In terms of both its physical and chemical properties, wood is an exceptionally difficult substrate to degrade. One of the principal reasons is that wood contains very low levels of nitrogen, which is needed to produce the enzymes that degrade the main structural polmers of wood - cellulose (about 40-50% of the dry weight of wood), hemicelluloses (25-40%) and lignin (20-35%). The lignin component also presents a barrier to wood decay because lignin is a complex aromatic polymer that encrusts the cell walls, preventing access of enzymes to the more easily degradable cellulose and hemicelluloses. In addition to these points, wood often contains potentially fungitoxic compounds, which are deposited in the heartwood. In broad-leaved trees the toxic compounds are usually tannins, well know for their ability to cross-link proteins, making animal skins resistant to decay. In contrast, conifers contain a range of phenolic compounds such as terpenes, stilbenes, flavonoids and tropolones. The most toxic of the tropolones are the thujaplicins which act as uncouplers of oxidative phosphorylation; they are particularly abundant in cedarwood, making this a naturally decay-resistant wood for high-quality garden furnishings, etc.
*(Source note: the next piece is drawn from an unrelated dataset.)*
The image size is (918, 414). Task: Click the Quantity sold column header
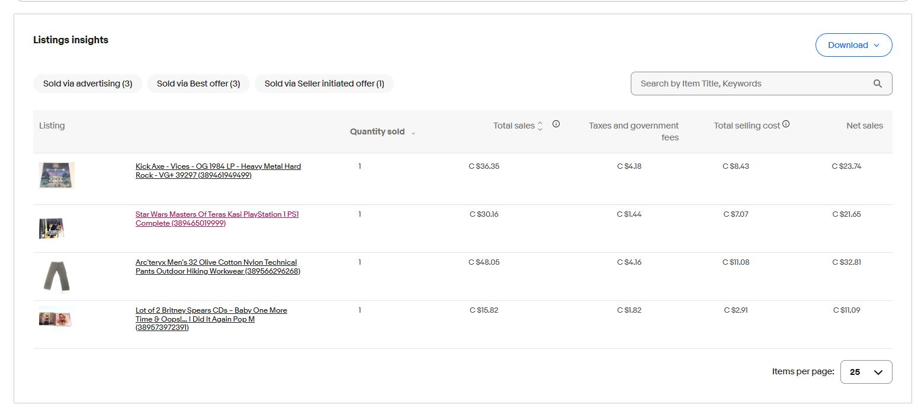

Despite this formidable list of obstacles, woody tissues are degraded by fungi, and these wood-decay fungi fall into three types according to their mode of attack on the woody cell walls - soft-rot fungi, brown-rot fungi and white-rot fungi.

Soft-rot fungi

Soft-rot fungi grow on wood in damp environments. They are the characteristic decay fungi of fence posts, telegraph poles, wooden window frames, the timbers of cooling towers, and wood in estuarine or marine environments. They have a relatively simple mode of attack on wood, illustrated in Fig. 1. Their hyphae grow in the lumen of individual woody cells, usually after entering through a ‘pit’ (depression) in the wall. Then they produce fine penetration branches that grow through the thin, lignin-coated S3 layer of the wall, to gain access to the thick, cellulose-rich S2 layer. When the penetration hyphae find a longitudinal plane of weakness in the S2 layer, they produce broader T-shaped hyphae which grow along the plane of weakness and secrete cellulase enzymes. The diffusion of these enzymes creates a characteristic pattern of decay, seen as rhomboidal cavities within the cell wall. These persist even when the fungi have died, leaving the characteristic ‘signature’ of a soft-rot fungus. The soft-rot fungi have little or no effect on lignin, which remains more or less intact. All the soft-rot fungi need relatively high nitrogen levels for wood decay, typically about 1% nitrogen content in the wood. If this is unavailable in the wood itself, then nitrogen can be recruited from the environment, such as the soil at the bases of fence posts, etc.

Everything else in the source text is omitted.